I actually spend some time each day going back, retracing steps, remembering old times, rereading old words. There is an empty place where that time was given to other things: to other people/someone else. It feels wrong to fill it in with anything else, but even if it were possible, trying to cram anything else in doesn't work. That hole just keeps spitting everything else out like an inverted blackhole.

Today, I went back to my old - much older - blog posts. As I've mentioned here a few times, these are hidden in my lucid iridescence blogs and some older tidbits where I used to post 'thoughts of the day' are hidden in my golden memories blogs. Each time I revisit, reread, I am so mesmerized by that person who is speaking - even though it was me.

I actually have a bad habit of never editing any of my blogs. I write whatever that comes to mind and other than the perfunctory skimming for spelling mistakes, if any, I just usually submit without further revisions.

Sometimes I feel like I would love to have an interview with myself. The younger me with this older, somewhat more cynical (though I averred I was the most cynical when younger) me. I have a lot of posts that are dedicated to love and I used to write a lot about this enigmatic prince charming/soulmate who I knew would be mine...one day. If I one day forgot this fact then maybe I would in future wonder who I was writing to, where did that person go. And the stranger thing now is that even with a flesh-and-blood model, the substantiated version of those dreams, I could almost ask the same thing. In fact, one of the problems I have with life is that I could pretty much ask this of everyone I've gotten close to. "Where did that person go?"

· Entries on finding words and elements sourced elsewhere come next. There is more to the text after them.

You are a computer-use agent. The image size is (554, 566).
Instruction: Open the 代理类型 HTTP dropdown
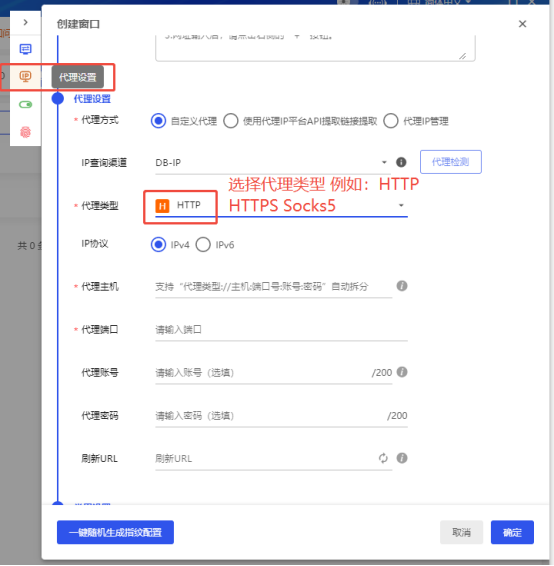[281, 205]
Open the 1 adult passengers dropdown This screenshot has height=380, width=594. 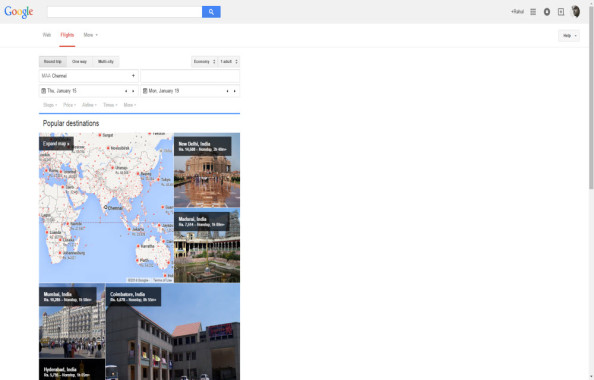point(229,61)
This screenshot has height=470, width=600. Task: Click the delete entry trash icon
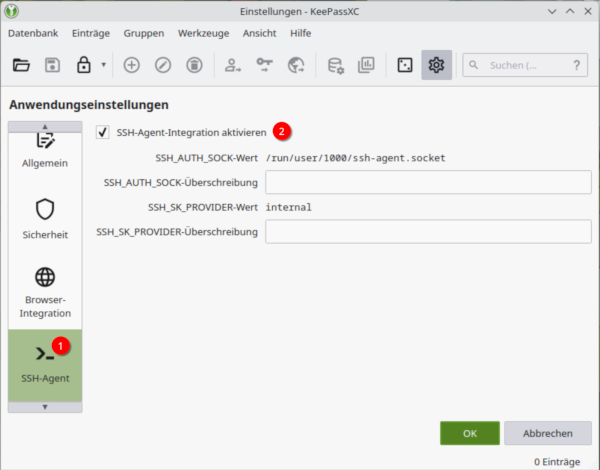tap(195, 65)
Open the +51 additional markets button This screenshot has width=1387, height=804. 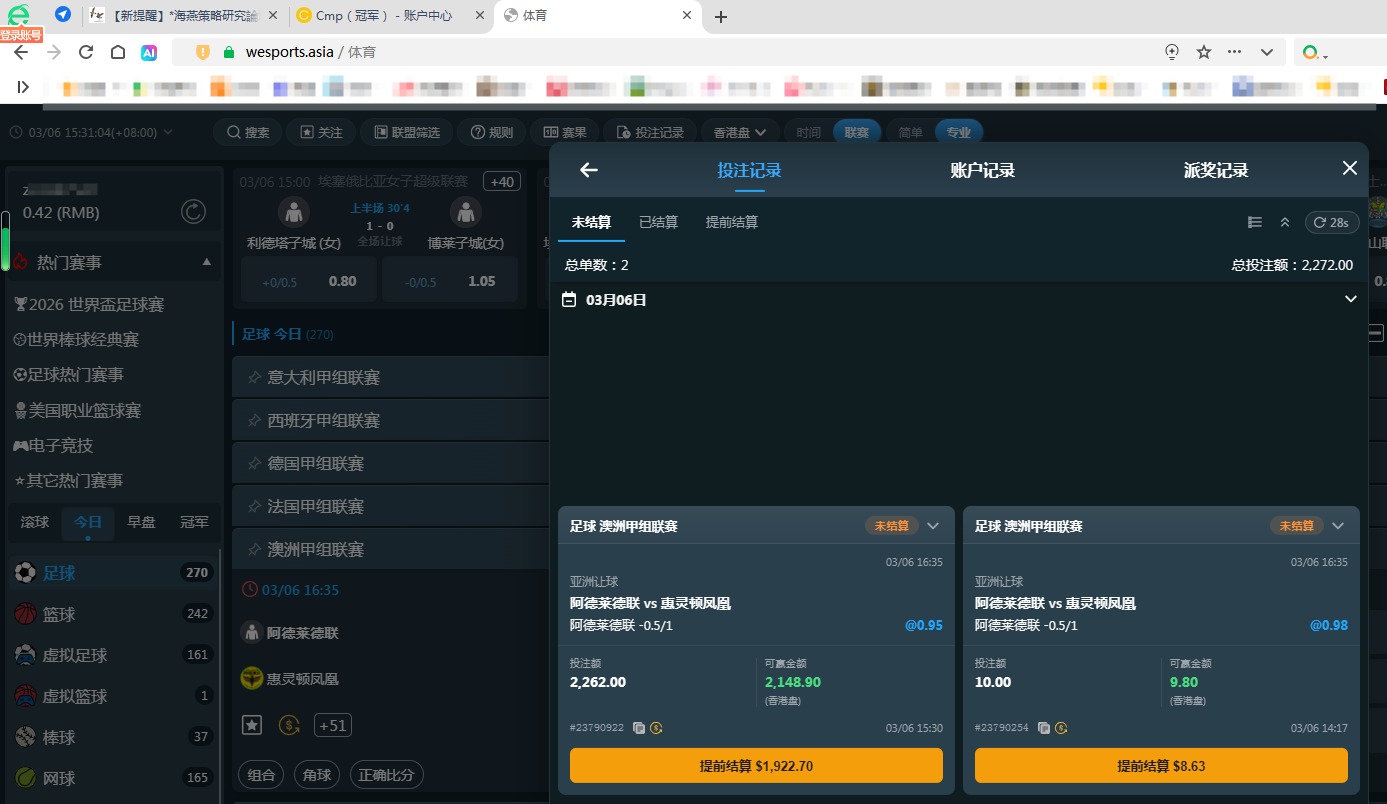(332, 724)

Maybe, just maybe, I could ask the question of that young and dreamy-eyed writer of posts. Maybe that is what I am doing when I go back and hover my cursor over the words she once wrote - sometimes with big grin, sometimes with a quiet smile, sometimes and too often, with a lot of tears. Maybe this version of me going over those words somehow, over a time-space continuum, actually makes contact with that younger girl who scribbled down words while tears coursed down her face; maybe while she was writing, she was able to compose herself and find a way to straighten her shoulders and face the world again because, if no one else did, this older me was able to peer over her shoulder, to caress her head, to tuck away a strand of hair tenderly, to kiss her tear-stained cheek and tell her, telepathically, that you will survive because you are my reason and remembrance for continuing ever more.